» **PROBLEM REQUIREMENTS**
Nothing in the entries should change; repeat them exactly.

» **DATA EXCERPTS**
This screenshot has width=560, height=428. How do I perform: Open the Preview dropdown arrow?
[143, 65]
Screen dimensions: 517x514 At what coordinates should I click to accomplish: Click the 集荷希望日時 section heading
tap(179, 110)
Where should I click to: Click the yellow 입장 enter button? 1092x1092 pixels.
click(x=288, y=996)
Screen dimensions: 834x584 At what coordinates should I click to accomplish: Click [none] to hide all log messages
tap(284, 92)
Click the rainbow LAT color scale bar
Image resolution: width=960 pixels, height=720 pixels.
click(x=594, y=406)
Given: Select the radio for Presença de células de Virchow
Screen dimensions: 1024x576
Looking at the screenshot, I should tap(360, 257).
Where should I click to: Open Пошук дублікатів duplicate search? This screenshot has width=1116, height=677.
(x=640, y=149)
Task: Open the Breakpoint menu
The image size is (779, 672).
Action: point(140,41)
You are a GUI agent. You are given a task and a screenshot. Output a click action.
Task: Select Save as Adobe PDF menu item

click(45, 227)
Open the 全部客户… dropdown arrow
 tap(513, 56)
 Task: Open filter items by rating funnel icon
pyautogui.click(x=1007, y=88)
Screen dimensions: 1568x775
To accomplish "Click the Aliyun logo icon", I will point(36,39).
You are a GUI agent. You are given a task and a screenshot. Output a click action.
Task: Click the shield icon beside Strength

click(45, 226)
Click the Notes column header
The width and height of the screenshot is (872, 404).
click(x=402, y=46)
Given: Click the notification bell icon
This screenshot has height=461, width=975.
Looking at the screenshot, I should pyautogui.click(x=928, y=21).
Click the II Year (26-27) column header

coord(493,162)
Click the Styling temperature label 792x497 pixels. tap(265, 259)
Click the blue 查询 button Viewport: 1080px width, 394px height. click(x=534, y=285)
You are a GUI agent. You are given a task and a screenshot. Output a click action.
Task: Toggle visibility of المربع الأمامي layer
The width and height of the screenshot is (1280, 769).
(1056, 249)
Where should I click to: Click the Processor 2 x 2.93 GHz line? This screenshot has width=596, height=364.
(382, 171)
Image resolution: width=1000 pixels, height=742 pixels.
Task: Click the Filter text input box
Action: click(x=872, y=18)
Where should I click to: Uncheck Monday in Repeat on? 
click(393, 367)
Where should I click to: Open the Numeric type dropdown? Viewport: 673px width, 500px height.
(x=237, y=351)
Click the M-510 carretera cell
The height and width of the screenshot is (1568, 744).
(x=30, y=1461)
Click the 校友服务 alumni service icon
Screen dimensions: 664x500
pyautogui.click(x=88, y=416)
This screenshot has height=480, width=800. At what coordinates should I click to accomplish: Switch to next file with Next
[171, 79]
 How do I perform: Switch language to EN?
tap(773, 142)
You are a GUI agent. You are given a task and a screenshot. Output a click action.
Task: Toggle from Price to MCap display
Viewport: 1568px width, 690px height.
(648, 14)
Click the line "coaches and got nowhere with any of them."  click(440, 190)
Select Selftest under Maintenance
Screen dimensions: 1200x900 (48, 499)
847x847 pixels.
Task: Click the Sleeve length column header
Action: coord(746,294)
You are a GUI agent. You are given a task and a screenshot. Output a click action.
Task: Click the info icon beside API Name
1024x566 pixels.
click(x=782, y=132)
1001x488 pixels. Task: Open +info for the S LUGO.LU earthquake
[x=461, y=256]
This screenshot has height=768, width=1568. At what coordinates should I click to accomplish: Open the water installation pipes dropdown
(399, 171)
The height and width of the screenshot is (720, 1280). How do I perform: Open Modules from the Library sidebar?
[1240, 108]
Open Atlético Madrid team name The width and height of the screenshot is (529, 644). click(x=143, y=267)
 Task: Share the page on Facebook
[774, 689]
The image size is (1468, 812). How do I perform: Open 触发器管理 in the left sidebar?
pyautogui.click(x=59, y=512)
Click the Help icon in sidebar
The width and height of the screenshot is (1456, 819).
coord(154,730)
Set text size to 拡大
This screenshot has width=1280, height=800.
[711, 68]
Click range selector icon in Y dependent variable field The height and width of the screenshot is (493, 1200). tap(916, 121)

» **RESPONSE BELOW**
This screenshot has width=560, height=428. How do I perform: Open the Preview dropdown arrow?
[143, 65]
Screen dimensions: 517x514 At what coordinates should I click to accomplish: Click the 集荷希望日時 section heading
tap(179, 110)
Where should I click to: Click the yellow 입장 enter button? 1092x1092 pixels.
click(x=288, y=996)
Screen dimensions: 834x584 At what coordinates should I click to accomplish: Click [none] to hide all log messages
tap(284, 92)
Click the rainbow LAT color scale bar
Image resolution: width=960 pixels, height=720 pixels.
click(x=594, y=406)
Given: Select the radio for Presença de células de Virchow
Screen dimensions: 1024x576
Looking at the screenshot, I should tap(360, 257).
Where should I click to: Open Пошук дублікатів duplicate search? This screenshot has width=1116, height=677.
(x=640, y=149)
Task: Open the Breakpoint menu
The image size is (779, 672).
Action: point(140,41)
You are a GUI agent. You are given a task and a screenshot. Output a click action.
Task: Select Save as Adobe PDF menu item

click(45, 227)
Open the 全部客户… dropdown arrow
 tap(513, 56)
 Task: Open filter items by rating funnel icon
pyautogui.click(x=1007, y=88)
Screen dimensions: 1568x775
To accomplish "Click the Aliyun logo icon", I will point(36,39).
You are a GUI agent. You are given a task and a screenshot. Output a click action.
Task: Click the shield icon beside Strength

click(45, 226)
Click the Notes column header
The width and height of the screenshot is (872, 404).
click(x=402, y=46)
Given: Click the notification bell icon
This screenshot has height=461, width=975.
Looking at the screenshot, I should pyautogui.click(x=928, y=21).
Click the II Year (26-27) column header

coord(493,162)
Click the Styling temperature label 792x497 pixels. tap(265, 259)
Click the blue 查询 button Viewport: 1080px width, 394px height. click(x=534, y=285)
You are a GUI agent. You are given a task and a screenshot. Output a click action.
Task: Toggle visibility of المربع الأمامي layer
The width and height of the screenshot is (1280, 769).
(1056, 249)
Where should I click to: Click the Processor 2 x 2.93 GHz line? This screenshot has width=596, height=364.
(382, 171)
Image resolution: width=1000 pixels, height=742 pixels.
Task: Click the Filter text input box
Action: click(x=872, y=18)
Where should I click to: Uncheck Monday in Repeat on? 
click(393, 367)
Where should I click to: Open the Numeric type dropdown? Viewport: 673px width, 500px height.
(x=237, y=351)
Click the M-510 carretera cell
The height and width of the screenshot is (1568, 744).
(x=30, y=1461)
Click the 校友服务 alumni service icon
Screen dimensions: 664x500
pyautogui.click(x=88, y=416)
This screenshot has height=480, width=800. At what coordinates should I click to accomplish: Switch to next file with Next
[171, 79]
 How do I perform: Switch language to EN?
tap(773, 142)
You are a GUI agent. You are given a task and a screenshot. Output a click action.
Task: Toggle from Price to MCap display
Viewport: 1568px width, 690px height.
(648, 14)
Click the line "coaches and got nowhere with any of them."  click(440, 190)
Select Selftest under Maintenance
Screen dimensions: 1200x900 (48, 499)
847x847 pixels.
Task: Click the Sleeve length column header
Action: coord(746,294)
You are a GUI agent. You are given a task and a screenshot. Output a click action.
Task: Click the info icon beside API Name
1024x566 pixels.
click(x=782, y=132)
1001x488 pixels. Task: Open +info for the S LUGO.LU earthquake
[x=461, y=256]
This screenshot has height=768, width=1568. At what coordinates should I click to accomplish: Open the water installation pipes dropdown
(399, 171)
The height and width of the screenshot is (720, 1280). How do I perform: Open Modules from the Library sidebar?
[1240, 108]
Open Atlético Madrid team name The width and height of the screenshot is (529, 644). click(x=143, y=267)
 Task: Share the page on Facebook
[774, 689]
The image size is (1468, 812). How do I perform: Open 触发器管理 in the left sidebar?
pyautogui.click(x=59, y=512)
Click the Help icon in sidebar
The width and height of the screenshot is (1456, 819).
coord(154,730)
Set text size to 拡大
This screenshot has width=1280, height=800.
[711, 68]
Click range selector icon in Y dependent variable field The height and width of the screenshot is (493, 1200). tap(916, 121)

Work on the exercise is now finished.